Different types of tea can also be rich in l-theanine, which is an amino acid that studies have linked to feelings of calmness and well-being.
Compare picking tea leaves to slicing an apple. Plucking a lead will start the process of a complex set of oxidative and enzymatic reactions, which ends in brown plant tissues and a distinctly different flavour and aroma form when the lead was first picked.
The goal of making green tea is to stop these reactions as soon as possible, allowing a preservation of flavour. Green teas can taste like spring peas, fresh cut grass, toasted hazelnut and more. Quality greens are very aromatic and sweet on the tongue.
There is much buzz around green tea’s health benefits, thanks to the amount of antioxidants that are preserved within the leaf due to halting the oxidation quickly.
If you let freshly grown tea leaves oxidize, then dry them, you end up with the opposite of green tea: black tea. This oxidation, along with careful rolling and kneading of the leaves, will give the tea malty and tannic compounds fruity and chocolate flavours. Because of the oxidation level, most tea drinkers will be able to sip on black tea more easily on an empty stomach than green tea. Black tea will also lead to stronger flavours and a fuller body, which is why it pairs so well with milk, sugar, honey, spices or even jam.

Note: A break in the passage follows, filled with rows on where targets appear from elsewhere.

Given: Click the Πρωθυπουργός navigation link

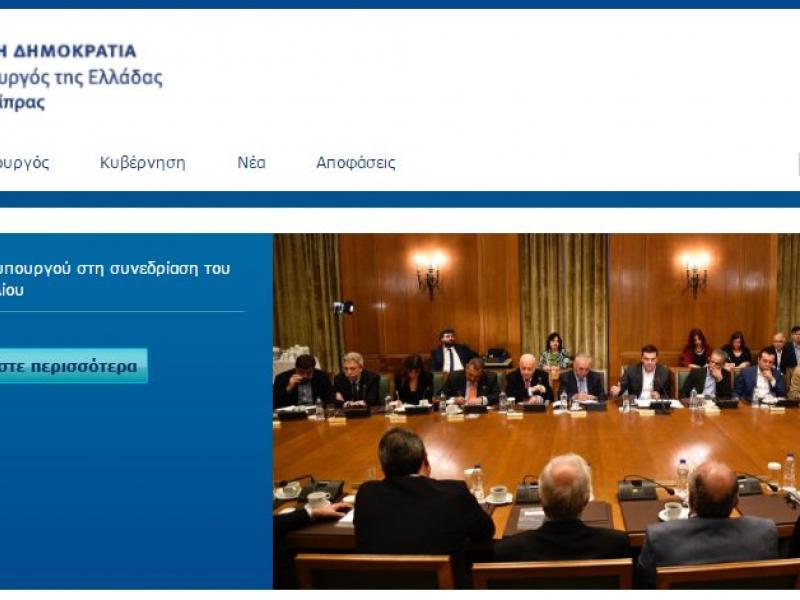Looking at the screenshot, I should (25, 162).
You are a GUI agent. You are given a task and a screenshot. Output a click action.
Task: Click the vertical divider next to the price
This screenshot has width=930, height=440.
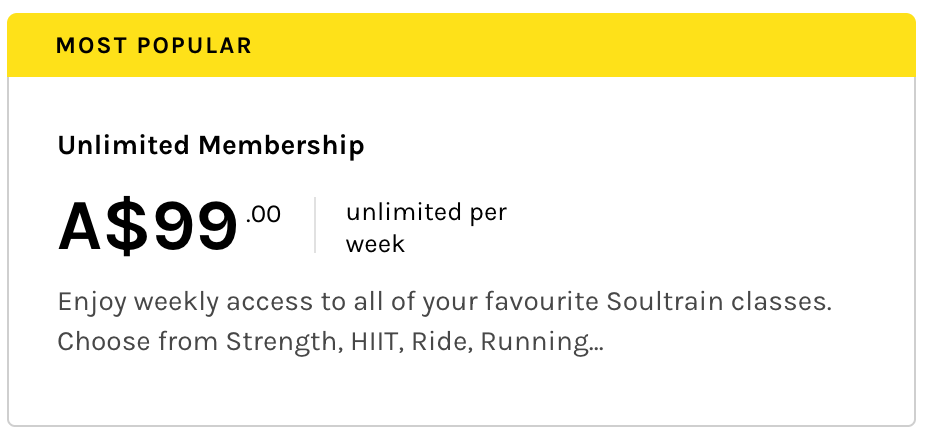click(x=315, y=225)
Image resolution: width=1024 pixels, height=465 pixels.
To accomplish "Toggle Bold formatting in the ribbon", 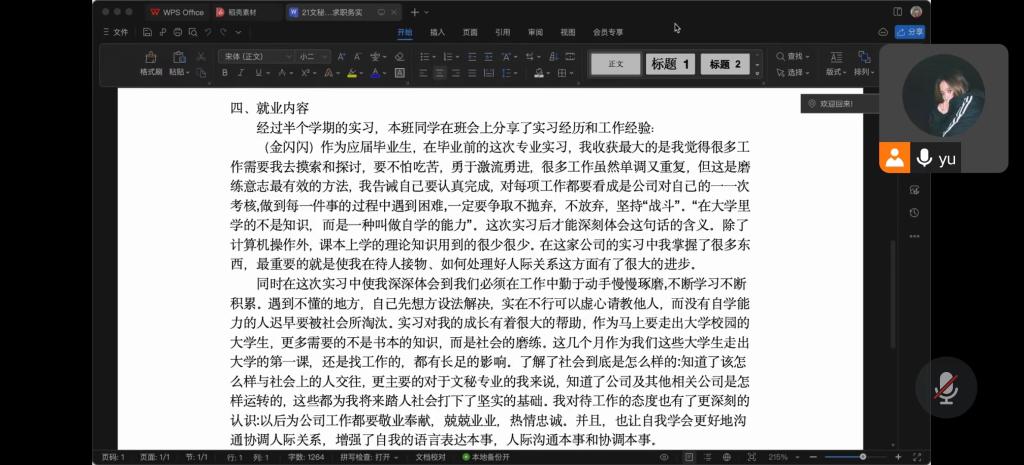I will click(225, 73).
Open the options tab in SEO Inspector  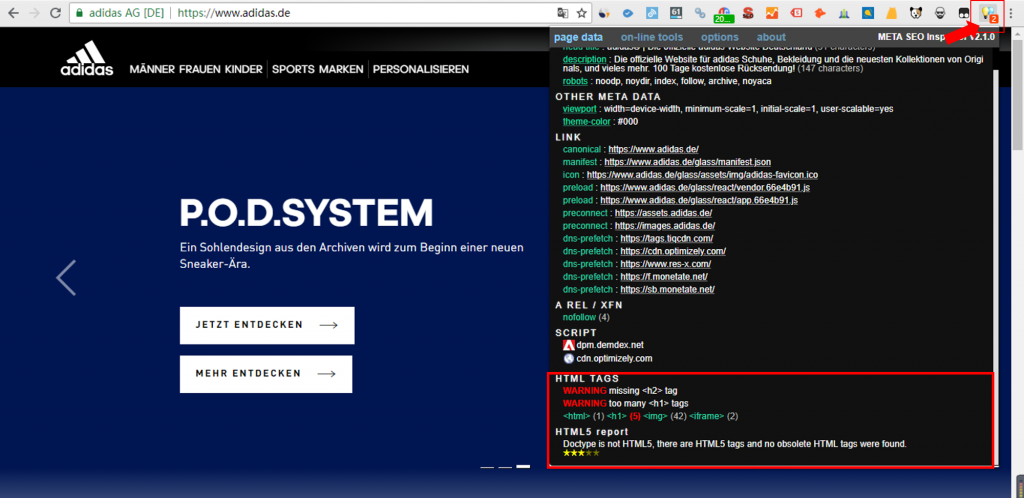(719, 37)
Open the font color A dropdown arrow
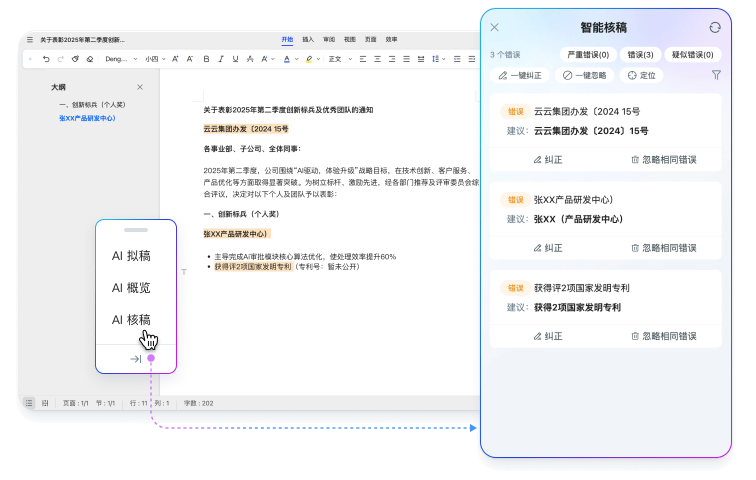 296,59
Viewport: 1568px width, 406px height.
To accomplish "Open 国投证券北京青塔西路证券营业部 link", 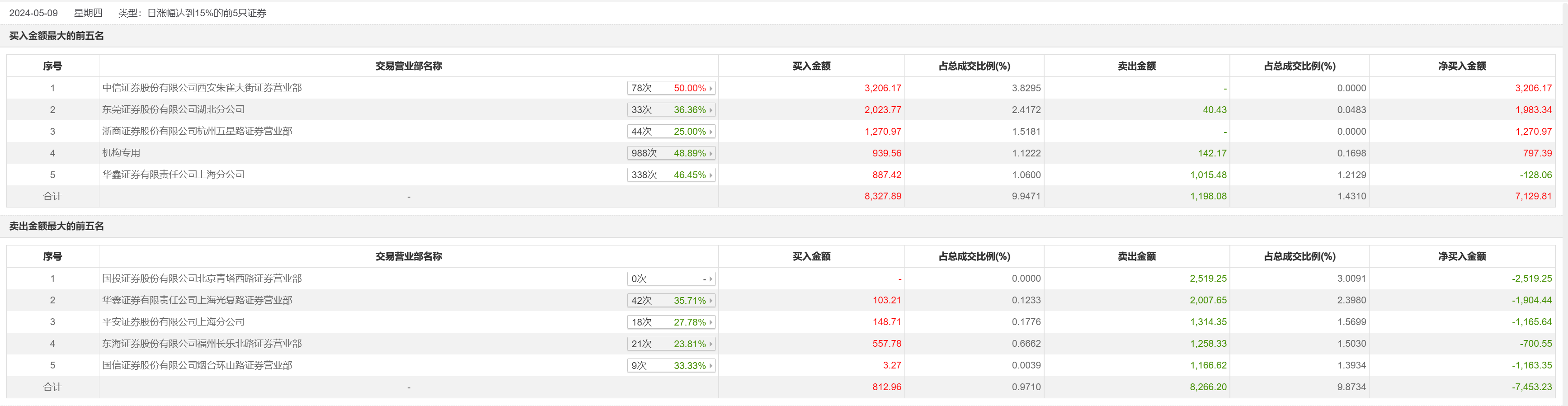I will 202,279.
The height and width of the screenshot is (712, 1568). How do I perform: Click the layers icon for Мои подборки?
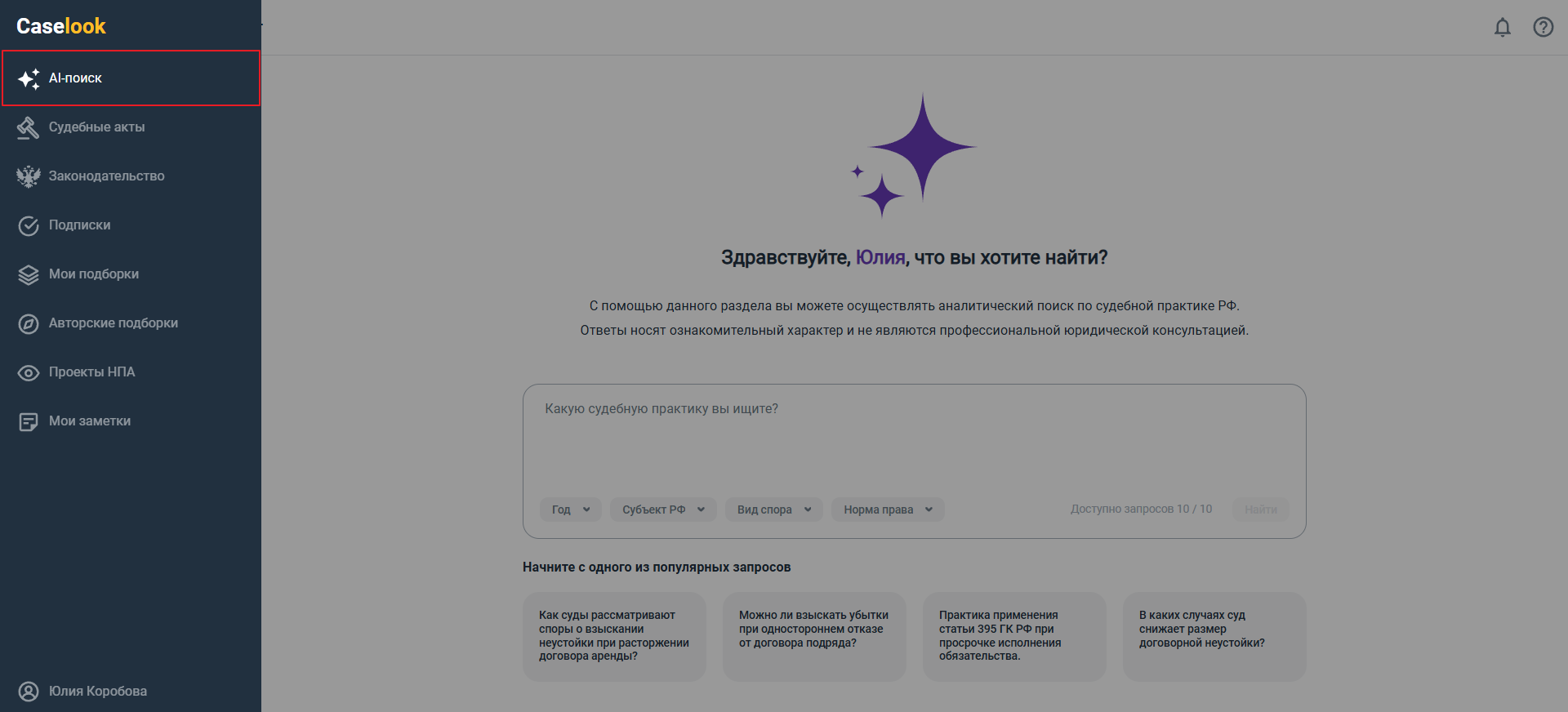point(29,274)
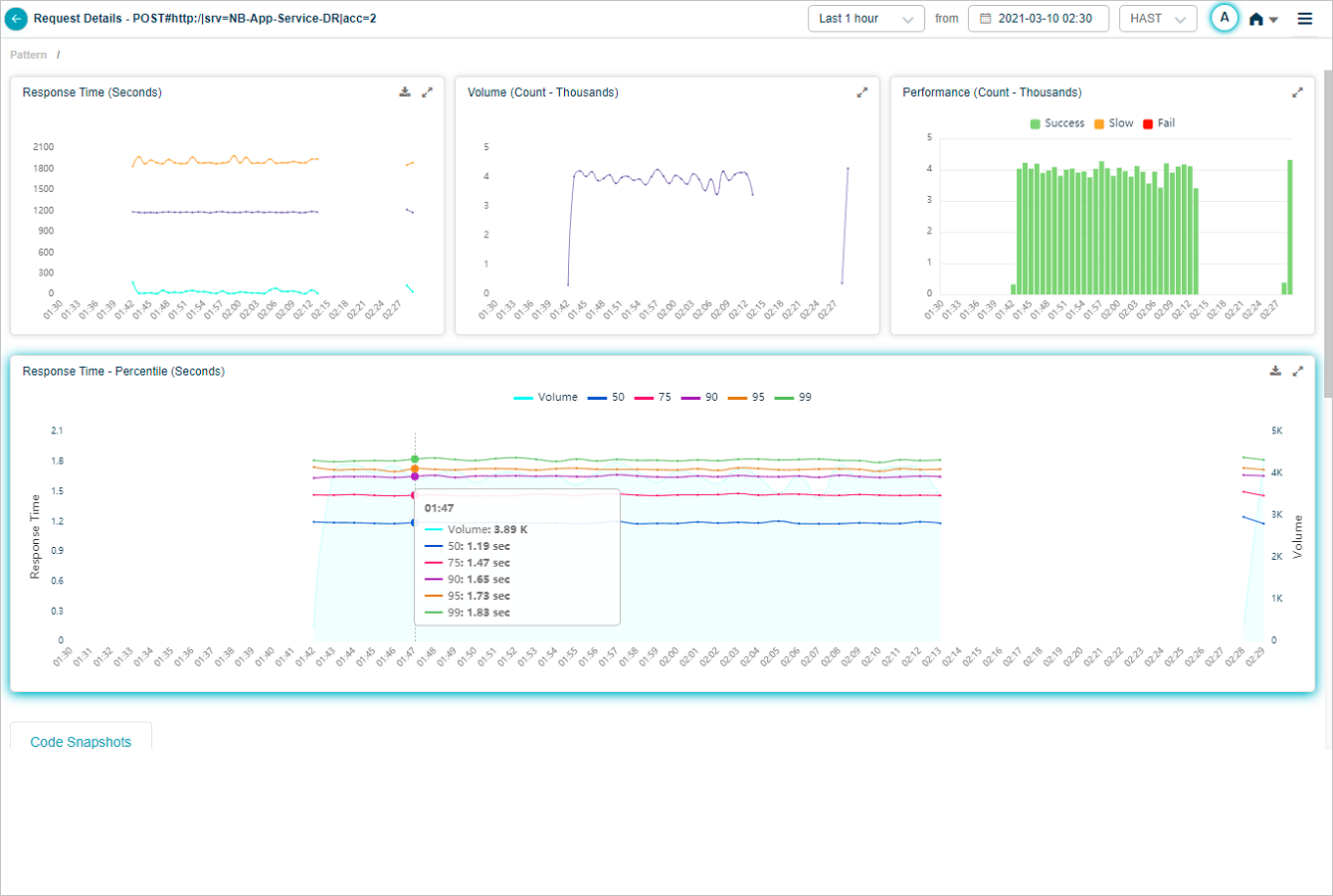Open the HAST timezone dropdown
This screenshot has width=1333, height=896.
pos(1157,19)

Oolong lies in between green tea and black tea in terms of oxidation. Oolong teas vastly differ in flavour and aroma, which all depend on how they are processed. The way that an oolong tea is withered, kneaded, fired, rolled, dried and roasted can take a lifetime to master. Oolong tea grown in the high mountains can look almost as green as green tea.
While oolong tea is intensive in its processing, white tea puts an emphasis on letting nature do the work. Plucked tea leaves are air dried using minimal processing, either by harnessing the sun or using air vents. As the leaves dry they undergo slight oxidation, and develop a rich, creamy body with subtle floral flavours. White teas can be pretty delicate.
Fermented and Aged Tea
There are a large number of teas, which are aged for months, years or even decades! Before they are drunk. While green teas and light oolongs are best consumed fresh, a number of black, white and oolong teas can develop new flavours and depths with age.